Ero bambina, e la mattina alzandomi, il profumo del pane caldo sfornato da poco, quel pane che papà aveva appena riportato dal forno e che aveva lasciato sul tavolo della cucina, era un richiamo a cui difficilmente potevo resistere e ancor più difficilmente potevo trattenermi dallo staccare un pezzo di crosta croccante, magari cercando un angolino poco visibile alla vista, tanto per non lasciare tracce troppo evidenti!
Ero ancora più piccola, troppo per ricordare tanti piccoli dettagli, ma non tanto da dimenticare quella cucina di campagna dove un grande camino scaldava le fredde serate invernali e teneva compagnia, e dove un enorme tavolo di legno la faceva da padrone al centro, raccogliendo intorno a sè tutta la famiglia per il pranzo della domenica. Quel tavolo che per me era quasi magico con le sue “soprese” nascoste. La nonna lo aveva fatto fare appositamente dal falegname per racchiudere all’interno i suoi fidi aiutanti: un lungo matterello (che ahimè non so che fine abbia fatto!) con cui tirare la sfoglia a forza di braccia, un piccolo tagliere e una grande spianatoia che adesso custodisco gelosamente come un tesoro. 
E su quella spiantaoia, sempre a forza di braccia e con olio di gomito, impastava il pane, la mattina presto, con me che le gironzolavo fra le gambe, montavo su una sedia e la guardavo stupita e meravigliata:
“nonna ma pecchè lo meni cotì? No’glifai male?” quando sbatteva la pasta sulla tavola
“no tesoro, non gli faccio male. Così il pane viene più buono e la mollica più soffice” rispondeva lei con la sua voce dolce e pacata.
E poi a lievitare sotto una copertina, al calduccio. 
Tante ore di attesa, magari una sbirciatina di soppiatto, non vista (forse!) e poi via in forno per la cottura, uno scoppiettante forno a legna dietro casa, da cui il profumo del pane si diffondeva tutto intorno e da cui uscivano calde e fragranti le “gemelline”. Così la nonna chiamava i piccoli panini accoppiati che preparava apposta per me.
La nonna non aveva anche lei un Gino. Il suo asso nella manica era una pallina di pasta della panificazione precedente che lasciava seccare all’aria su un piattino.
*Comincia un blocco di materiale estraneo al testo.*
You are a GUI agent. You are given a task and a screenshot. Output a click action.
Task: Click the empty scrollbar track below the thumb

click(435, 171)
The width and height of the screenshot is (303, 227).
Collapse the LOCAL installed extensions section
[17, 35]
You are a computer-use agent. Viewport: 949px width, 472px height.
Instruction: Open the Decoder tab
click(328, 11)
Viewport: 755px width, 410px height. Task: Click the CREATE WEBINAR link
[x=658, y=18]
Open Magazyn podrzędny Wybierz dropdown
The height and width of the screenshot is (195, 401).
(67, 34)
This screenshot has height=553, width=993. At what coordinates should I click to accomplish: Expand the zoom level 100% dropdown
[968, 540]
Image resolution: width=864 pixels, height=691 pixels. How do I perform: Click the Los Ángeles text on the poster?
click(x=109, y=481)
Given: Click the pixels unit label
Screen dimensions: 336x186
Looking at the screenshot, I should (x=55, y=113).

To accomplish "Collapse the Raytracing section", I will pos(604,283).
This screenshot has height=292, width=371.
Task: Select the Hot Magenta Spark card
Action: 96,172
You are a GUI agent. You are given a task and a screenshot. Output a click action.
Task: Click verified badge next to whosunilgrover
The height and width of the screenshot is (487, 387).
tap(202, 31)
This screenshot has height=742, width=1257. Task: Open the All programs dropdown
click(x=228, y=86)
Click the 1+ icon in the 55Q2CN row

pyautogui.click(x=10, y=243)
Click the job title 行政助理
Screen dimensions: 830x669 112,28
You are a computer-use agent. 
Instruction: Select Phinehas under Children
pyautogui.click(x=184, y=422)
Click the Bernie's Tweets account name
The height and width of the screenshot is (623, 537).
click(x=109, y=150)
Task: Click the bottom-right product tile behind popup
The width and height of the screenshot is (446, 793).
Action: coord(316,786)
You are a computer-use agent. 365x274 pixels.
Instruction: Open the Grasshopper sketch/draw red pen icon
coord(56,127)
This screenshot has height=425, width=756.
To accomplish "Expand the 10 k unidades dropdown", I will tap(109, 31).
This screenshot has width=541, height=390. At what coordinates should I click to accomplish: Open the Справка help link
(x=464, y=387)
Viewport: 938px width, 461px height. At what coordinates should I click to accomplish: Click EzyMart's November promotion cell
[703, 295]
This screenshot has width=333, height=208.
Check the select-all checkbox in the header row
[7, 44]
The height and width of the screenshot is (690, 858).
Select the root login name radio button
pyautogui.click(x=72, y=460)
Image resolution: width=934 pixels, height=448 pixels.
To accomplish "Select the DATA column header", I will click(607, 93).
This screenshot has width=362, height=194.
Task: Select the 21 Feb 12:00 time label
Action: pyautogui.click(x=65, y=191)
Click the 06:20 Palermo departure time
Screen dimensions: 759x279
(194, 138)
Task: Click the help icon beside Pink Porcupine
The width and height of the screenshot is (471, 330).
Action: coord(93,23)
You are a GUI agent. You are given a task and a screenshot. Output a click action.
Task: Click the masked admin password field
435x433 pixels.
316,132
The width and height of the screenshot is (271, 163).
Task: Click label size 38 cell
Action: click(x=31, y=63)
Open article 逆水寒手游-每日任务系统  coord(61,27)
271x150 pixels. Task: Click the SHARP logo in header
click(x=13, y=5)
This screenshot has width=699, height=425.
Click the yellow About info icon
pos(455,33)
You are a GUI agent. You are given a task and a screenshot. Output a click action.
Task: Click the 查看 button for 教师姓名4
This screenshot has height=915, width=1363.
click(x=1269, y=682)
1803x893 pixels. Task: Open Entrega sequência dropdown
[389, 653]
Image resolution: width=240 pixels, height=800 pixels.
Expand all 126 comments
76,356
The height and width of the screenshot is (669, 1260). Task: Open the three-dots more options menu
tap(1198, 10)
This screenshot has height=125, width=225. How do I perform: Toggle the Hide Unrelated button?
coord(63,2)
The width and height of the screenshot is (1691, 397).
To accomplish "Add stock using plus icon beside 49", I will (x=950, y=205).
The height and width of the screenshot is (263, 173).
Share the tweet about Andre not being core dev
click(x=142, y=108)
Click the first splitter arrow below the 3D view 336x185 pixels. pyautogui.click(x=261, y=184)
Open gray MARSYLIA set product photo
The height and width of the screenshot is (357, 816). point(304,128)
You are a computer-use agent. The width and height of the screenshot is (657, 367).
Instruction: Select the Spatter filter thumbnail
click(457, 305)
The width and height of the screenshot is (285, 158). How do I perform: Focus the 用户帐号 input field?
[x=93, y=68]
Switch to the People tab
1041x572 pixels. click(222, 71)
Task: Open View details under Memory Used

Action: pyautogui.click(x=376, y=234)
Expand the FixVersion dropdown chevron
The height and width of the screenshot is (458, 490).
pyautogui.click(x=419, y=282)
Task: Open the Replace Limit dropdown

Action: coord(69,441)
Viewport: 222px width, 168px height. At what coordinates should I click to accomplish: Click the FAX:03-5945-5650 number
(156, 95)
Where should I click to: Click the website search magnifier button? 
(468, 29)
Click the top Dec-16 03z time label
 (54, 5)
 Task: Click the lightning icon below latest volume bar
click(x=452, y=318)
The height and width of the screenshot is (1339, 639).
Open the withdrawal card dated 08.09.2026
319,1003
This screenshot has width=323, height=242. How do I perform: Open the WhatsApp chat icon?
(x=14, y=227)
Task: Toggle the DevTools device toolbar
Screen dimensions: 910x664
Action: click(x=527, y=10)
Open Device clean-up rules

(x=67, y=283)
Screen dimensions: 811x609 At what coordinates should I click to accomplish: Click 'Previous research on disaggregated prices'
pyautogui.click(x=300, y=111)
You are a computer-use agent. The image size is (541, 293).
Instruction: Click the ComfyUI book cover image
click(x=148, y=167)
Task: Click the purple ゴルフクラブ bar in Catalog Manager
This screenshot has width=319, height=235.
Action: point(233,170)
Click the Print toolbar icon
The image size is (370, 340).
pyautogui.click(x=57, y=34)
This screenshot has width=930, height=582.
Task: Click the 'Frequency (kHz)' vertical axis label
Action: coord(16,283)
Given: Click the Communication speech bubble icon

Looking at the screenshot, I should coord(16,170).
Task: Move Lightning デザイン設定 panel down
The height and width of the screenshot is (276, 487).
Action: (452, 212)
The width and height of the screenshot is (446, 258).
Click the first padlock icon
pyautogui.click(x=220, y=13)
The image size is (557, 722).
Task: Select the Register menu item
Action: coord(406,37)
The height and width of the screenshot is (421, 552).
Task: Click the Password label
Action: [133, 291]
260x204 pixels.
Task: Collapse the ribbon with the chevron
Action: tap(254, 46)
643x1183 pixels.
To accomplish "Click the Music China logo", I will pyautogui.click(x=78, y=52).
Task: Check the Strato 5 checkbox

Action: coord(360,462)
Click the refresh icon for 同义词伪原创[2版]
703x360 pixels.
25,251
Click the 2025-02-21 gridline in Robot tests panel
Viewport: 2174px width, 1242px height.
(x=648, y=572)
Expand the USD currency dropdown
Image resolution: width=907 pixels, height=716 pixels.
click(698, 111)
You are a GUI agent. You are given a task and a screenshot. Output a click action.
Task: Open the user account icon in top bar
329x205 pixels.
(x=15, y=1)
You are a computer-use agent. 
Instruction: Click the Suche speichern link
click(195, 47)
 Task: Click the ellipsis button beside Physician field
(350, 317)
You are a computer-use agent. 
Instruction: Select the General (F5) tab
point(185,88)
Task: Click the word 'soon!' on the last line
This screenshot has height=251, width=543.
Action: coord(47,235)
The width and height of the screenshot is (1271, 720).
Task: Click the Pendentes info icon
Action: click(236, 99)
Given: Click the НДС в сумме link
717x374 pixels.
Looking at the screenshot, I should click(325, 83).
Il suo ricettario l’istinto e l’esperienza.
Io, insieme a Gino, ho avuto l’aiuto anche di Sara
Tra i due è nata un’amicizia profonda che li porterà lontano…spero!
L’olio di gomito lo ha messo il fido Ken, più facile la vita. 
Ma la spianatoia, quella sì era di nonna. 
E mi piace pensare che sia stata lei, con il suo calore e il suo carico di ricordi, a coccolare il mio impasto durante la lievitazione, ad accarezzarlo durante il riposo e la formatura per far sì che dal forno, quello di casa, uscisse un filone dorato, dalla mollica soffice e dalla crosta croccante come mai prima d’ora.
Questo per me è la cucina: profumi, ricordi, passione.
Ed è con gioia e con onore che partecipo con questo piccolo contributo al nuovo blog “A tavola con Lube” come prima di me hanno già fatto Caris, Teresa, Tinuccia, Daniela e CranBerry.
LUBE: la cucina di chi ama la cucina. Magari un giorno anche la mia.

[ricetta adattata da qui]

FILONCINO con SEMOLA di GRANO DURO
Tempo di preparazione        40 minuti
Tempo di cottura               50 minuti
Tempo passivo                  11 ore
Porzioni                            10-12 persone

Ingredienti per 1 filone da circa 800 gr
600 gr di farina di semola rimacinata di grano duro
• 150 gr di LM rinfrescato un paio di volte (in alternativa 12gr di lievito di birra fresco)
• 400 gr di acqua
• 1 cucchiaino di miele di acacia
• 10 gr di sale

Procedimento
1. Sciogliere il LM nell’acqua a temperatura ambiente (circa 20-22°C), unire la farina setacciata, impastare qualche minuto quindi aggiungere il miele ed il sale.
Lavorare fino ad ottenere un composto omogeneo, liscio ed elastico: ci vorranno circa 25 minuti.
2. Trasferire l’impasto sulla spianatoia infarinata, dare la forma di un filoncino, mettere su una placca infarinata e praticare sulla superficie dei tagli obliqui e profondi circa 1 cm con un coltello seghettato (io ho trasferito l’impasto sulla spianatoia, l’ho coperto con pellicola e lasciato riposare 50 minuti; ho dato due giri di pieghe tipo 2 senza stringere troppo, coperto di nuovo e fatto riposare ancora 50 minuti; infine ho dato la forma di un filoncino e praticato i tagli. Non sono però andata molto a fondo e infatti le incisioni si sono quasi perse del tutto in cottura).
3. Coprire il pane con un canovaccio (o della pellicola per alimenti) e lasciarlo lievitare fino a che avrà raddoppiato il proprio volume (io l’ho lasciato nel forno spento con la luce accesa per tutta la notte, circa 9 ore ed è quasi triplicato).
4. Cuocere in forno caldo a 220°C per i primi 15 minuti (ho posizionato la griglia alla seconda tacca dal basso), quindi abbassare la temperatura a 180°C e proseguire la cottura per altri 35 minuti (il pane sarà cotto quando picchettandone il fondo con le nocche, produrrà un suono sordo).
5. Sfornare e lasciar raffreddare su una griglia.

Note
* Usare semola RIMACINATA di grano duro, che ha una grana più fine ed è quindi più adatta per la panificazione, e non la normale semola di grano duro adatta solo per la pasta fatta in casa.
* Setacciare la farina aiuta ad incorporare ossigeno, facilitando la lievitazione.
* Se si preferisce una crosta più croccante, lasciar raffreddare completamente il pane nel forno spento, appoggiandolo in verticale contro la parete del forno stesso.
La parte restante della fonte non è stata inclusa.